There exist a number of metrics to measure similarity between two items, like the Euclidean distance metric, the Pearson correlation coefficient and the Tanimoto score, and its special case, the Jaccard coefficient/index.

Whenever evaluating similarity between two entities, say, people or items, it is convenient to encode each entity as an $N$-dimensional vector, with each dimension representing some feature. For example, if we have $N$ customers and $M$ products in the catalog, we may, for finding similar items, encode each item as an $N$-dimensional vector with each dimension being the rating given to that item by the $i$-th user, using the value $0$ for no rating at all.

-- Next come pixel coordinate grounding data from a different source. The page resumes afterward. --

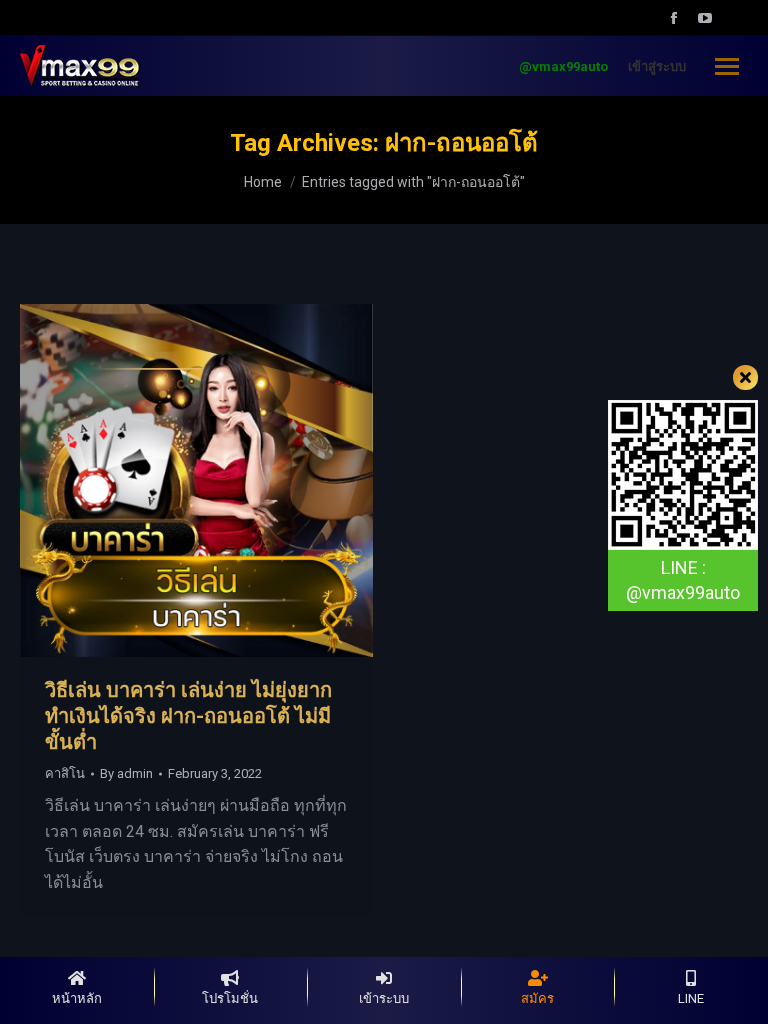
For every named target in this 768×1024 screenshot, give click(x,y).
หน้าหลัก (77, 998)
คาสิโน (65, 773)
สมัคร (537, 998)
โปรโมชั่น (230, 998)
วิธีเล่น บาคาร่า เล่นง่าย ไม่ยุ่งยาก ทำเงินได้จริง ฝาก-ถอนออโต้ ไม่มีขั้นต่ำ (188, 716)
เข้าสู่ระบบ (657, 66)
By (126, 773)
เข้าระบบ (384, 998)
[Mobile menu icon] (727, 66)
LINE (691, 998)
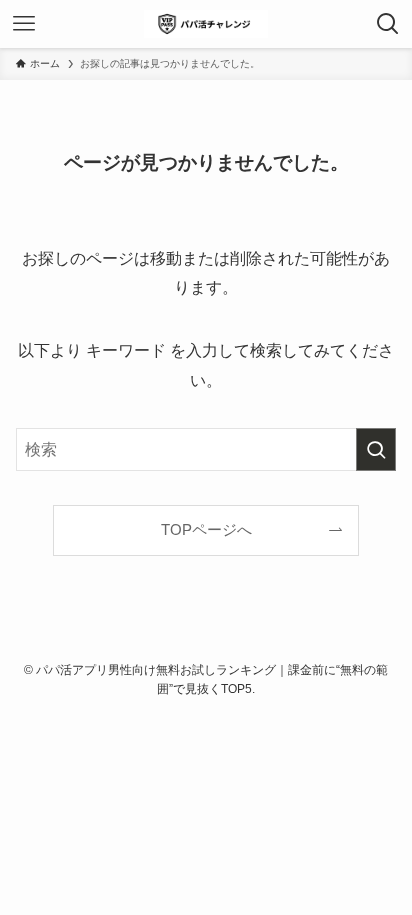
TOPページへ (206, 530)
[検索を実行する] (376, 449)
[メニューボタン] (24, 24)
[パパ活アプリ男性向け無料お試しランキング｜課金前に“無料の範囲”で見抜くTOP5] (206, 24)
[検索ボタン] (388, 24)
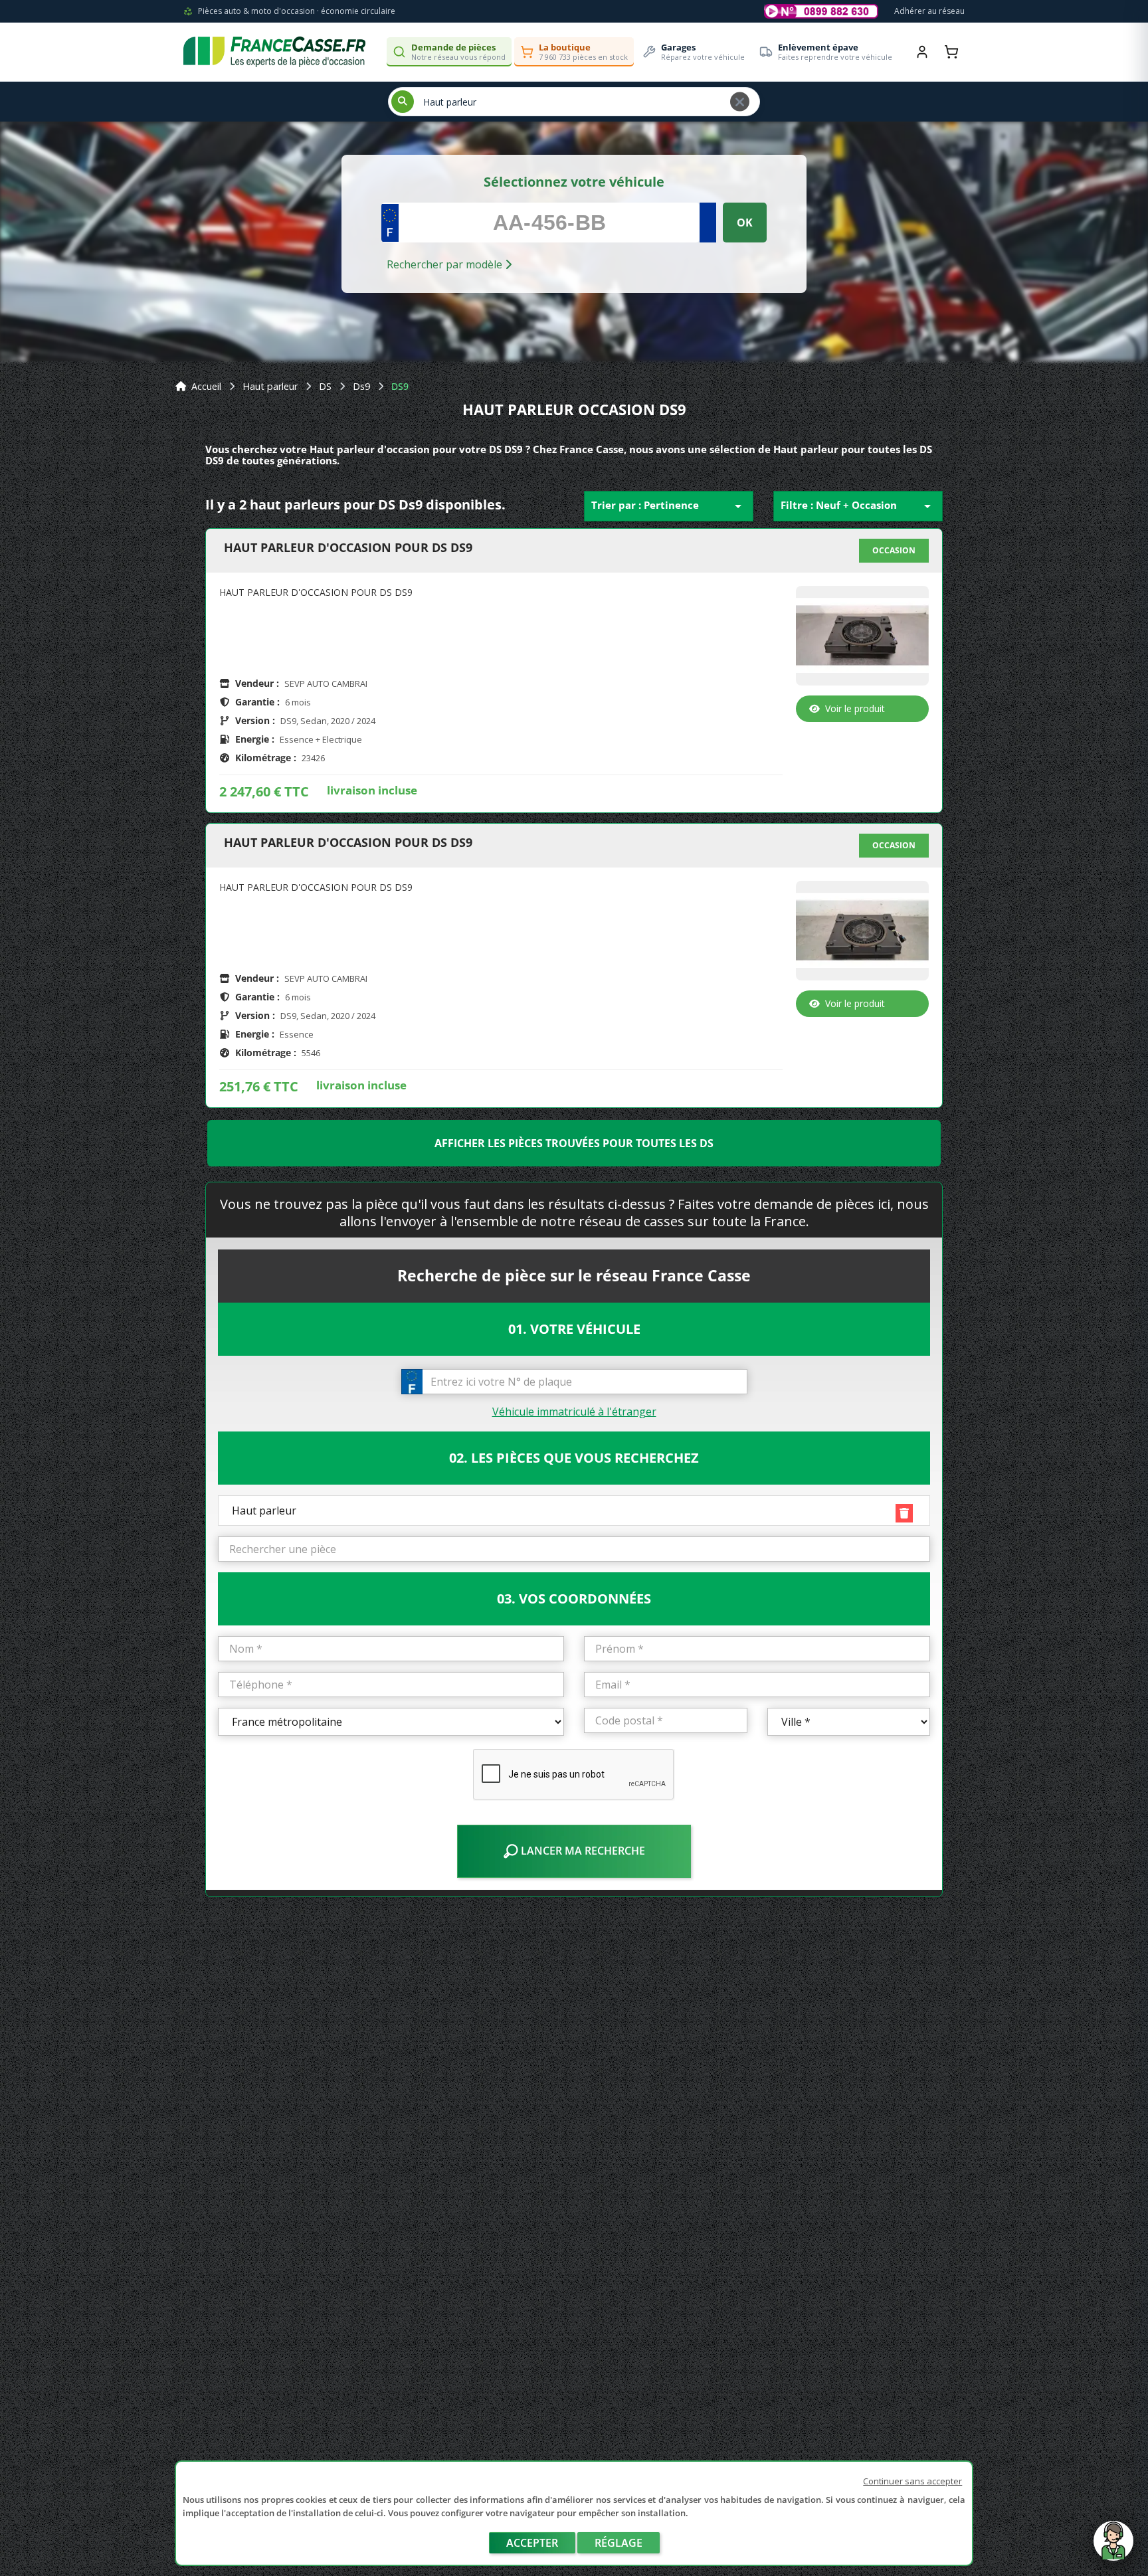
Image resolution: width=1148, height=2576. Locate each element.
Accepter (532, 2542)
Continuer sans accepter (912, 2481)
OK (745, 222)
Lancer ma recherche (581, 1850)
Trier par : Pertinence (668, 506)
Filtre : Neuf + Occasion (858, 506)
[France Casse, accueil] (274, 51)
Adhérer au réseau (929, 11)
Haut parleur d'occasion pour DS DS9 (348, 548)
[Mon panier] (951, 52)
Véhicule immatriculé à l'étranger (574, 1411)
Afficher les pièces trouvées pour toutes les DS (574, 1143)
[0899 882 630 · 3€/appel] (821, 11)
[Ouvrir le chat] (1113, 2547)
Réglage (618, 2542)
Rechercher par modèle (446, 264)
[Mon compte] (922, 52)
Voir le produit (855, 708)
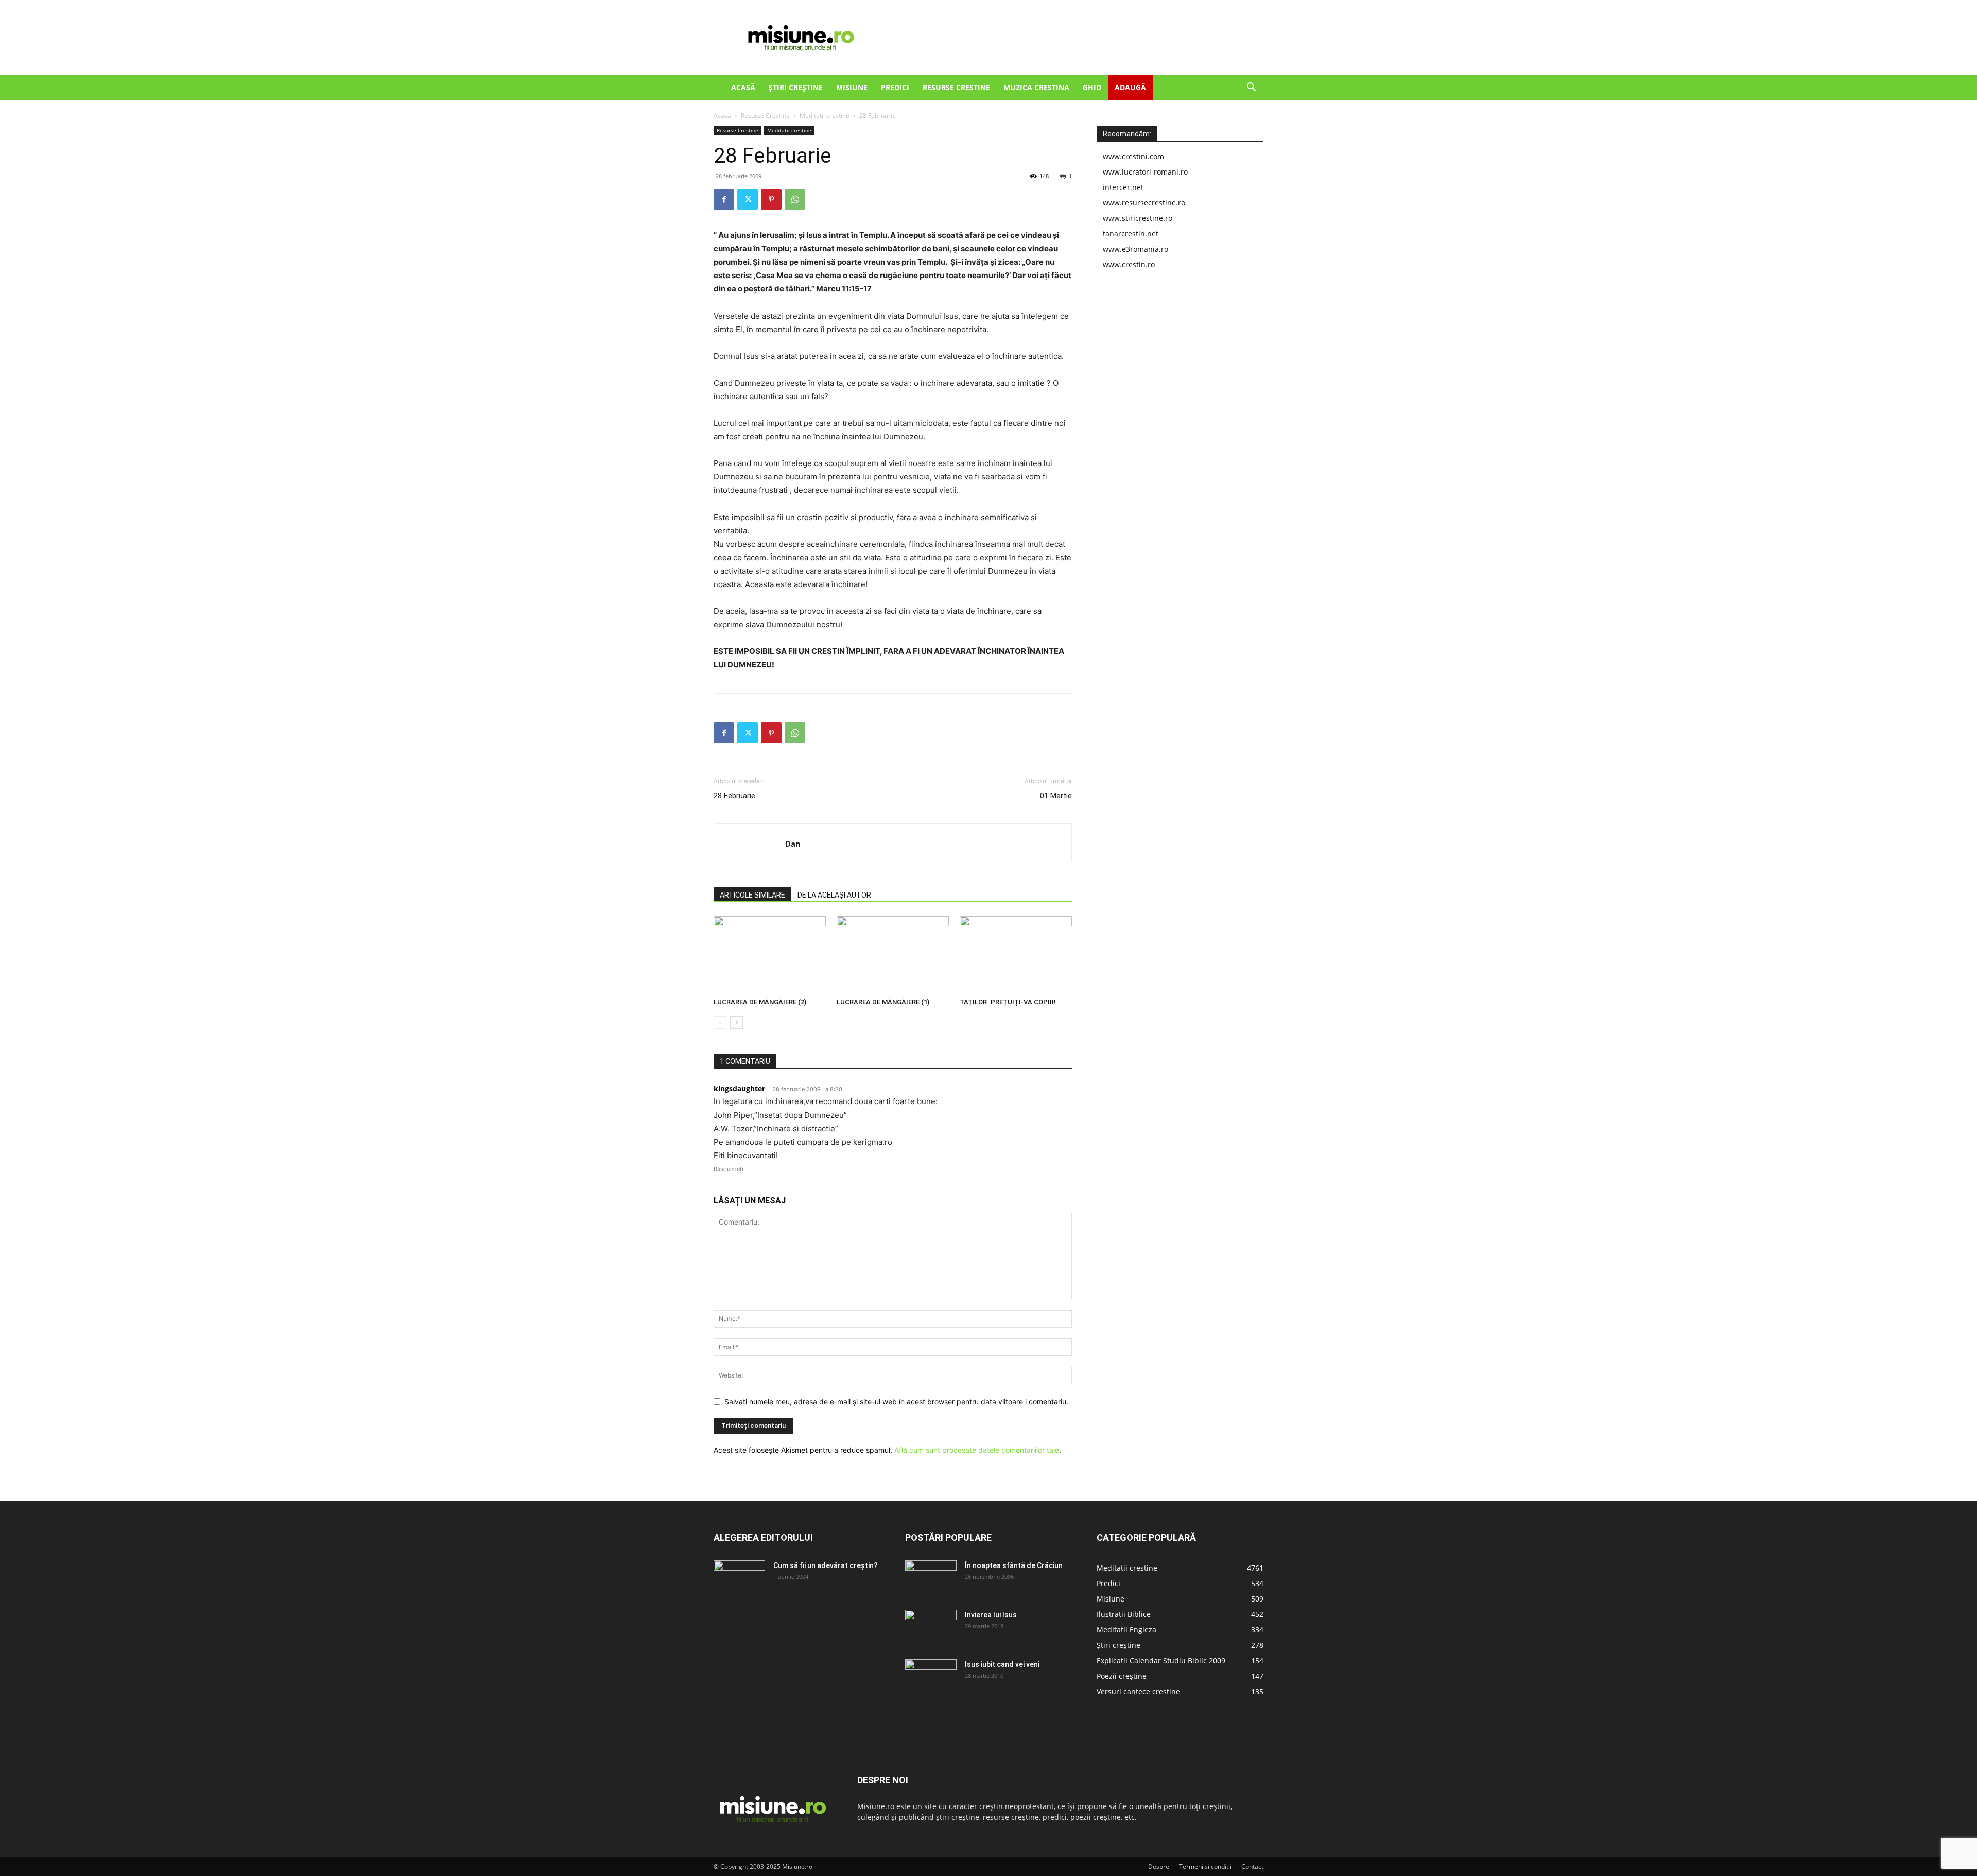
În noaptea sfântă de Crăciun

But sometimes, the values of the features are two valued, i.e., for any vector , where $ x_{ik} $ is either 0 or some positive weight $ W_{ k } $ assigned to the k-th entry . This weight does not depend on $i$ and hence, is the same for all vectors. The Tanimoto coefficient for such a pair of vectors $ \mathbf{ X_{ m } } $ and $ \mathbf{ X_{ n } } $ is given by

$ \begin{ equation } \label{ bg:intmod } T(X_{ m }, X_{ n }) = \frac { X_{ mn } } {X_{ mm } + X_{ nn } - X_{ mn } } \end { equation } $

where $ X_{ij} $ is $ \mathbf{X_{i}}.\mathbf{X_{j}} $ (the vector inner product). Note that the Jaccard index is a special case of the Tanimoto score where $ W_{ k } $ = $ 1 $ for all $ k $ , i.e., the two vectors $ \mathbf{ X_{ m } } $ and $ \mathbf{ X_{ n } } $ are binary/bit vectors.

Implementation in Python

def tanimoto_score(vec1, vec2, weights=None):
    '''
    Return the Tanimoto score between vec1 and vec2. 
    Args:
    	vec1, vec2: The two vectors to find the Tanimoto coefficient for. MUST be
    				of the same length
    Kwargs:
    	weights: If given, this must be an iterable of the same length as vec1 and 
    			 vec2. If kth element of weights, weights[k] = wk, it means that
    			 vec1[k] and vec2[k] can take up values of either 0 or wk. If not
    			 given, or when None, a value of (1, 1, ... upto len(vec1) elements)
    			 is assumed(i.e., the Jaccard index of the binary vectors vec1 and
    			 vec2 is returned in this case).
    
    '''
    N = len(vec1)
    if weights is None:
        valid_ranges = [(0.0, 1.0) for i in vec1]
    else:
        valid_ranges = [(0.0, w) for w in weights]

    assert N == len(vec2) == len(valid_ranges)

    v1v2, v1v1, v2v2 = 0., 0., 0.
    for i in xrange(N):
        if vec1[i] not in valid_ranges[i] or vec2[i] not in valid_ranges[i]:
            raise ValueError('Encountered invalid values. Expected one of {}, ' 
                             'got {} and {}'
                             .format(valid_ranges[i], vec1[i], vec2[i]))
        v1v2 += vec1[i] * vec2[i]
        v1v1 += vec1[i] * vec1[i]
        v2v2 += vec2[i] * vec2[i]
    
    return v1v2 / (v1v1 + v2v2 - v1v2)

If the overhead of the validation is not needed(the common case, maybe), the implementation gets simpler:

def tanimoto_score(vec1, vec2):
    '''
    Return the Tanimoto score between vec1 and vec2. 
    Args:
        vec1, vec2: The two vectors to find the Tanimoto coefficient for. MUST be
                    of the same length
    
    No validation is performed except same length checks. It is assumed that
    the caller passes properly weighted data.

    '''
    N = len(vec1)
    
    assert N == len(vec2)
    
    v1v2, v1v1, v2v2 = 0., 0., 0.
    for i in xrange(N):
        v1v2 += vec1[i] * vec2[i]
        v1v1 += vec1[i] * vec1[i]
        v2v2 += vec2[i] * vec2[i]

    return v1v2 / (v1v1 + v2v2 - v1v2)

Both these implementations return a value between 0 and 1, with a higher value indicating more similarity.